Consigne> Remplacez « Screen dimensions » par « Screen size » dans tous les enregistrements ci-dessous et laissez tout le reste inchangé.
= = = =
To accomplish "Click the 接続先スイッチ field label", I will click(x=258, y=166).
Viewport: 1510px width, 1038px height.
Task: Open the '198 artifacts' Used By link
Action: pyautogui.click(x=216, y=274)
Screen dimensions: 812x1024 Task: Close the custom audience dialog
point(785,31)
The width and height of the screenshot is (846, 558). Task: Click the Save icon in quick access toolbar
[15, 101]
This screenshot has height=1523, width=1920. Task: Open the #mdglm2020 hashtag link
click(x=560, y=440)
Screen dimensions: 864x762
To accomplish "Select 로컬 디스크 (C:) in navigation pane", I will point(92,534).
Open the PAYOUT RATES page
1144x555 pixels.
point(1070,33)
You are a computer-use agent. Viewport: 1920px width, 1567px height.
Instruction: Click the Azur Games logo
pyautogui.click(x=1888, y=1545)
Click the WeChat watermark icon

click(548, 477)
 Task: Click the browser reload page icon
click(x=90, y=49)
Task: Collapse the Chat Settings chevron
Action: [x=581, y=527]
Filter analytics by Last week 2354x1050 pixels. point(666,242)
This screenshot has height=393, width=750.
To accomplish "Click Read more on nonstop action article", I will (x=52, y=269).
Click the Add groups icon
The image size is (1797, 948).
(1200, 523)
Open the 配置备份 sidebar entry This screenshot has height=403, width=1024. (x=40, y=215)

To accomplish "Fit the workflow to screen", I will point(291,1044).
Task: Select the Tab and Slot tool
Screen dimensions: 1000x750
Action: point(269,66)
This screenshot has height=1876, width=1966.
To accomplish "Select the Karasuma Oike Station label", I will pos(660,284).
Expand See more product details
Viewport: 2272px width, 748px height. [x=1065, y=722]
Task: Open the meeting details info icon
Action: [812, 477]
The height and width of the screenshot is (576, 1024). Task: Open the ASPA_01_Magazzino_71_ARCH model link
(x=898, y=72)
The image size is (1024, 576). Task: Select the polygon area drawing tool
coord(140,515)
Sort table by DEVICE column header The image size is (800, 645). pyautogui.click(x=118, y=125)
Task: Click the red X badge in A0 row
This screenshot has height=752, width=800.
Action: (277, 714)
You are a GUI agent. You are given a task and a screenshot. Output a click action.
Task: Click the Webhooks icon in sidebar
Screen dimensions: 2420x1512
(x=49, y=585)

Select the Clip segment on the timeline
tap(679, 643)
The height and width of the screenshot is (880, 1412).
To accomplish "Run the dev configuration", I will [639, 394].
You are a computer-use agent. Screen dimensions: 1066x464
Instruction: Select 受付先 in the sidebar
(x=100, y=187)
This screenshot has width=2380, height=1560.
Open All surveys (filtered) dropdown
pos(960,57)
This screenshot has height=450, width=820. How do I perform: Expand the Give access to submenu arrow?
= = = =
Résultat complet>
To accomplish "Click the 接続先スイッチ field label", I will click(x=258, y=166).
Viewport: 1510px width, 1038px height.
Task: Open the '198 artifacts' Used By link
Action: pyautogui.click(x=216, y=274)
Screen size: 812x1024 Task: Close the custom audience dialog
point(785,31)
The width and height of the screenshot is (846, 558). Task: Click the Save icon in quick access toolbar
[15, 101]
This screenshot has height=1523, width=1920. Task: Open the #mdglm2020 hashtag link
click(x=560, y=440)
Screen size: 864x762
To accomplish "Select 로컬 디스크 (C:) in navigation pane", I will point(92,534).
Open the PAYOUT RATES page
1144x555 pixels.
point(1070,33)
You are a computer-use agent. Viewport: 1920px width, 1567px height.
Instruction: Click the Azur Games logo
pyautogui.click(x=1888, y=1545)
Click the WeChat watermark icon

click(548, 477)
 Task: Click the browser reload page icon
click(x=90, y=49)
Task: Collapse the Chat Settings chevron
Action: [x=581, y=527]
Filter analytics by Last week 2354x1050 pixels. point(666,242)
This screenshot has height=393, width=750.
To accomplish "Click Read more on nonstop action article", I will (x=52, y=269).
Click the Add groups icon
The image size is (1797, 948).
(1200, 523)
Open the 配置备份 sidebar entry This screenshot has height=403, width=1024. (x=40, y=215)

To accomplish "Fit the workflow to screen", I will point(291,1044).
Task: Select the Tab and Slot tool
Screen size: 1000x750
Action: point(269,66)
This screenshot has height=1876, width=1966.
To accomplish "Select the Karasuma Oike Station label", I will pos(660,284).
Expand See more product details
Viewport: 2272px width, 748px height. [x=1065, y=722]
Task: Open the meeting details info icon
Action: [812, 477]
The height and width of the screenshot is (576, 1024). Task: Open the ASPA_01_Magazzino_71_ARCH model link
(x=898, y=72)
The image size is (1024, 576). Task: Select the polygon area drawing tool
coord(140,515)
Sort table by DEVICE column header The image size is (800, 645). pyautogui.click(x=118, y=125)
Task: Click the red X badge in A0 row
This screenshot has height=752, width=800.
Action: (277, 714)
You are a GUI agent. You are given a task and a screenshot. Output a click action.
Task: Click the Webhooks icon in sidebar
Screen size: 2420x1512
(x=49, y=585)

Select the Clip segment on the timeline
tap(679, 643)
The height and width of the screenshot is (880, 1412).
To accomplish "Run the dev configuration", I will [639, 394].
You are a computer-use agent. Screen size: 1066x464
Instruction: Select 受付先 in the sidebar
(x=100, y=187)
This screenshot has width=2380, height=1560.
Open All surveys (filtered) dropdown
pos(960,57)
This screenshot has height=450, width=820. How do I perform: Expand the Give access to submenu arrow?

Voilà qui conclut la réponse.